Potremo vivere delle celebrazioni di incontro con la misericordia, quale l’accostarsi al sacramento della confessione. Quindi, esprimere la nostra riconoscenza anche attraverso dei gesti di carità, a cominciare dalle offerte che saranno raccolte in Cattedrale in occasione dei pellegrinaggi, destinate a sostenere i detenuti del carcere di Santa Bona e le loro famiglie, e il progetto «Affitti sociali» della Caritas, a favore di chi vive un’emergenza abitativa. “E’ la misericordia ricevuta che si traduce in opere di misericordia nella nostra vita quotidiana, donata ad altri fratelli che sono maggiormente bisognosi: la carità che come discepoli del Signore siamo chiamati a vivere in comunione con lui. La misericordia è il grande linguaggio che tutti comprendono pur non parlando lingue simili” sottolinea mons. Salviato.

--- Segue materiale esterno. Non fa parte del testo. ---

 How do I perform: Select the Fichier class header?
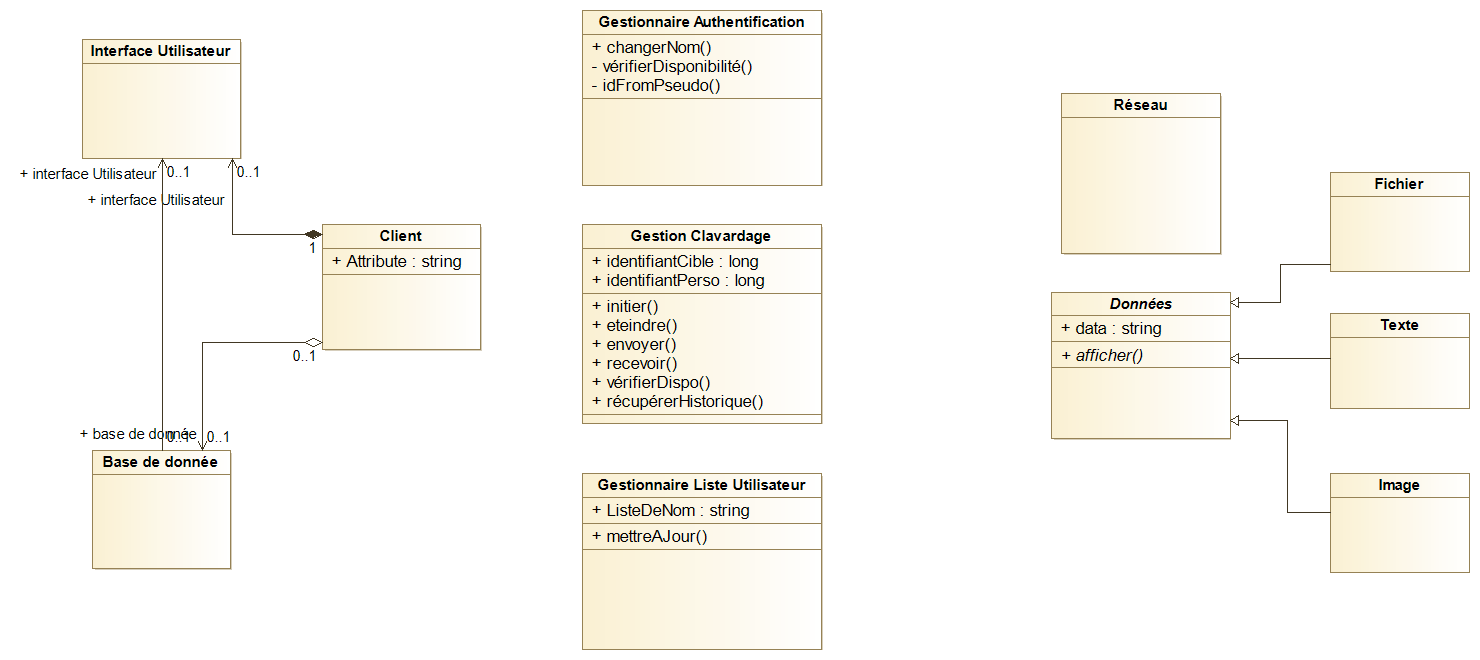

Per i segni propri dell’Anno santo, dalla porta al pellegrinaggio, alla riconciliazione sono previsti schemi e sussidi di preghiera. Le parrocchie dei centri più grossi sono invitate a tenere aperte le chiese di sera nei fine settimana, con sacerdoti a disposizione per le confessioni. Sarà vissuta poi in modo speciale la veglia “24 ore per il Signore” nella notte tra il 4 e il 5 marzo, e il pellegrinaggio diocesano in Terra santa (che dal 2016 diventerà annuale) sarà guidato dal Vangelo di Luca, il Vangelo della misericordia.
“L’appuntamento è, per tutti - conclude mons. Salviato -, domenica 13 dicembre, apertura diocesana dell’Anno santo, con una sorpresa speciale (vedi immagine in alto, ndr) per quanto riguarda l’abbellimento della cattedrale: sarà qualcosa per lasciarci stupire e guidare in questo Anno di grazia”.